[START OF Extracted material]
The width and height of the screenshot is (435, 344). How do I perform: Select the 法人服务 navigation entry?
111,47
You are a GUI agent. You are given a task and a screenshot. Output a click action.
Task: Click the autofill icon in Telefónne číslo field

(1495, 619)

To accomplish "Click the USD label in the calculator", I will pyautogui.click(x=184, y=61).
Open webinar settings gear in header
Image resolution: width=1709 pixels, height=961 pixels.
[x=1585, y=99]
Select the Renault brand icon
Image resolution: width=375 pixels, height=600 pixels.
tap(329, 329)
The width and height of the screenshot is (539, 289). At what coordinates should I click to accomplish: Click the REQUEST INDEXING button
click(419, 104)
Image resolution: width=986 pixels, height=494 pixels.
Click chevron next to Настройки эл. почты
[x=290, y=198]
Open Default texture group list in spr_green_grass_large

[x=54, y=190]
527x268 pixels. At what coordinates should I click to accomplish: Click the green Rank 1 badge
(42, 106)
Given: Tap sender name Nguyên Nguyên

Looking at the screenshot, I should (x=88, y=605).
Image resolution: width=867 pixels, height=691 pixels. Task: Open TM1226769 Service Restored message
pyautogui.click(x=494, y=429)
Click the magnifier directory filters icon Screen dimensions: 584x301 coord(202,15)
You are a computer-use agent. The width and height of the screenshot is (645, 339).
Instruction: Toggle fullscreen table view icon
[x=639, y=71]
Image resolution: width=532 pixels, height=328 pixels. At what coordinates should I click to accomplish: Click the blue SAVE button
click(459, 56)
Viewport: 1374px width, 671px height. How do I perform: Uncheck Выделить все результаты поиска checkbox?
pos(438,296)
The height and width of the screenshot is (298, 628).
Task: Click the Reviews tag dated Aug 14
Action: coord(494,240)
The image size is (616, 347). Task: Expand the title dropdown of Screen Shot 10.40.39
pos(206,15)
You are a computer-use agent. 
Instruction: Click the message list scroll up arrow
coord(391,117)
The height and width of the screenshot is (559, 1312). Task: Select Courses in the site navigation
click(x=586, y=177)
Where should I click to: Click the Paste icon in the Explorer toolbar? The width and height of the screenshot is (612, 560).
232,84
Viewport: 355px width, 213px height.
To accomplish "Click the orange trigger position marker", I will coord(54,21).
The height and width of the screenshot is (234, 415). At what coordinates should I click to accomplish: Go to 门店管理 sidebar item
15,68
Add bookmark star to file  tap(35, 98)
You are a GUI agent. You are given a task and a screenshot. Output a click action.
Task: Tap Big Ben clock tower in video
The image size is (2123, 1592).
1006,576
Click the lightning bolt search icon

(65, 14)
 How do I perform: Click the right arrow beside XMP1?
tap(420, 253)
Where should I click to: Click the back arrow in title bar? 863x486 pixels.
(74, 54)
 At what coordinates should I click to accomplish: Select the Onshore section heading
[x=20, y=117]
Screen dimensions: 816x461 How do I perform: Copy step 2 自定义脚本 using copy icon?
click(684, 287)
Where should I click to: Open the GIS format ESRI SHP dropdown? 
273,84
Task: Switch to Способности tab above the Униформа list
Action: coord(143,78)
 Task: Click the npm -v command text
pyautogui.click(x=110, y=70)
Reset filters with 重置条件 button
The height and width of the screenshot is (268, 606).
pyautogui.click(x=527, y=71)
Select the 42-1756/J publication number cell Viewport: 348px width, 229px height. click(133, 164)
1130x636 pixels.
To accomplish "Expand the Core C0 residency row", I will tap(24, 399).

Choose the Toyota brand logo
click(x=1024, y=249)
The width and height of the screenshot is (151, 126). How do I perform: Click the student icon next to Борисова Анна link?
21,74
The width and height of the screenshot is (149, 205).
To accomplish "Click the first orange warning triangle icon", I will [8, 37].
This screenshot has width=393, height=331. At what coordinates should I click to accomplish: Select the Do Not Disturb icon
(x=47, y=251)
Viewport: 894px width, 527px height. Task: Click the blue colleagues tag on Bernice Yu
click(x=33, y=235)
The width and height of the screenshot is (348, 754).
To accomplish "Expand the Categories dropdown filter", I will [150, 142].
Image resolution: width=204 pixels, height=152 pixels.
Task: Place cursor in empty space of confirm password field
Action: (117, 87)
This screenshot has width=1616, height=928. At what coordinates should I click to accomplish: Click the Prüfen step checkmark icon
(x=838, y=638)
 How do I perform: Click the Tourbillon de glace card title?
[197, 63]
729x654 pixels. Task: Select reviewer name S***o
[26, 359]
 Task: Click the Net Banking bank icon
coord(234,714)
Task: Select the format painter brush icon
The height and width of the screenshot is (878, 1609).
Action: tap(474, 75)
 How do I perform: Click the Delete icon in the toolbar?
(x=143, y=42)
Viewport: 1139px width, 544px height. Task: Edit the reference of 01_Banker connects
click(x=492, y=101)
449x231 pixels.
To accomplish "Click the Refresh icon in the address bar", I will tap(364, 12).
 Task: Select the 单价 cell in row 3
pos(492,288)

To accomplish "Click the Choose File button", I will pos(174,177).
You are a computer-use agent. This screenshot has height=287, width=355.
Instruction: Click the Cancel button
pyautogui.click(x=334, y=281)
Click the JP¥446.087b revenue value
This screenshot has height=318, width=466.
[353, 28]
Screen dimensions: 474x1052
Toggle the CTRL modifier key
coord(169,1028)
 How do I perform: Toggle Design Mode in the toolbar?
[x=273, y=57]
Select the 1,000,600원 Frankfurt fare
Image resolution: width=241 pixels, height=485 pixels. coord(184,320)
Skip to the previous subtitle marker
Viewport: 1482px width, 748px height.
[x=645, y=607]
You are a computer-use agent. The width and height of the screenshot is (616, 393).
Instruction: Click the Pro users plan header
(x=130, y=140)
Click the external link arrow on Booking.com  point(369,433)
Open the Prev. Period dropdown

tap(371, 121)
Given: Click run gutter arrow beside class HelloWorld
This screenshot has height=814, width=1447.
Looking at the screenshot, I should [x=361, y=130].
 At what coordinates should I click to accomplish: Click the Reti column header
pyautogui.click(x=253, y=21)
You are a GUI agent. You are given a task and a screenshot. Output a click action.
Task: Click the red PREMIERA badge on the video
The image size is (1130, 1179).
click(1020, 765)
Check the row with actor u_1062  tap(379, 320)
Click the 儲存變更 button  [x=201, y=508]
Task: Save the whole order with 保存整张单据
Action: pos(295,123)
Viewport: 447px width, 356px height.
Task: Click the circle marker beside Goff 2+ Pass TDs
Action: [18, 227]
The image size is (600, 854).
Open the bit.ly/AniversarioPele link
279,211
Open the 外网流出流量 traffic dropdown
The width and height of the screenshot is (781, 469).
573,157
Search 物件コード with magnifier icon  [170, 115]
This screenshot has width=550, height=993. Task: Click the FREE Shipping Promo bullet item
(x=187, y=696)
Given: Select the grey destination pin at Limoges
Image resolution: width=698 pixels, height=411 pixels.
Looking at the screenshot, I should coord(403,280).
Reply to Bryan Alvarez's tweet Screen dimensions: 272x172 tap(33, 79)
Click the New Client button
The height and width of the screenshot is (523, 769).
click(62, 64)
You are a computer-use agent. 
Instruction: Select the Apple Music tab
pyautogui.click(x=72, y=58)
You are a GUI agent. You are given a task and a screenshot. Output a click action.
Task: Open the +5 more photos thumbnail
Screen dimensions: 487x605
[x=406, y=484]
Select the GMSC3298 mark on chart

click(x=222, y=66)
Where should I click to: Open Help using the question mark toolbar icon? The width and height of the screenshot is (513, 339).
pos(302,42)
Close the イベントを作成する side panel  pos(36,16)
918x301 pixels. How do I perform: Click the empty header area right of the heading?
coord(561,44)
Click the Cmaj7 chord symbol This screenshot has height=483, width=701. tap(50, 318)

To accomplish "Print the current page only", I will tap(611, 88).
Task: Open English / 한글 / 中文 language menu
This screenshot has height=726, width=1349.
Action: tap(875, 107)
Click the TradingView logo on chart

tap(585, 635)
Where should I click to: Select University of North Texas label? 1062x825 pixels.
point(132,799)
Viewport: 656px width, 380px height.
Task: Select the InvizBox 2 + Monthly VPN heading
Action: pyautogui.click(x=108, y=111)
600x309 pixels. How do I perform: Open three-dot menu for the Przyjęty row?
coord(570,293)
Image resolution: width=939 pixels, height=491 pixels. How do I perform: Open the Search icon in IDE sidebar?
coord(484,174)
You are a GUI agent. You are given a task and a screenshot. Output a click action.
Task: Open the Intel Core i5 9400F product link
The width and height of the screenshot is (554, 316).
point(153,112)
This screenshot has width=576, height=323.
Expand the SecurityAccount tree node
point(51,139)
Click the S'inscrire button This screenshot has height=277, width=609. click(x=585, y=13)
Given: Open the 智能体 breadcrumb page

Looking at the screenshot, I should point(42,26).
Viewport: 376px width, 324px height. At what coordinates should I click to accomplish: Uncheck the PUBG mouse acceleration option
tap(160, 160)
[END OF Extracted material]
■ Your goal ■
Can you update the items starting at the line containing "Task: Select the 单价 cell in row 3" and ending at the line containing "tap(371, 121)", putting "Close" in place of "Cancel" and leaving everything else as it is?

■ Written response ■
 Task: Select the 单价 cell in row 3
pos(492,288)

To accomplish "Click the Choose File button", I will pos(174,177).
You are a computer-use agent. This screenshot has height=287, width=355.
Instruction: Click the Close button
pyautogui.click(x=334, y=281)
Click the JP¥446.087b revenue value
This screenshot has height=318, width=466.
[353, 28]
Screen dimensions: 474x1052
Toggle the CTRL modifier key
coord(169,1028)
 How do I perform: Toggle Design Mode in the toolbar?
[x=273, y=57]
Select the 1,000,600원 Frankfurt fare
Image resolution: width=241 pixels, height=485 pixels. coord(184,320)
Skip to the previous subtitle marker
Viewport: 1482px width, 748px height.
[x=645, y=607]
You are a computer-use agent. The width and height of the screenshot is (616, 393).
Instruction: Click the Pro users plan header
(x=130, y=140)
Click the external link arrow on Booking.com  point(369,433)
Open the Prev. Period dropdown

tap(371, 121)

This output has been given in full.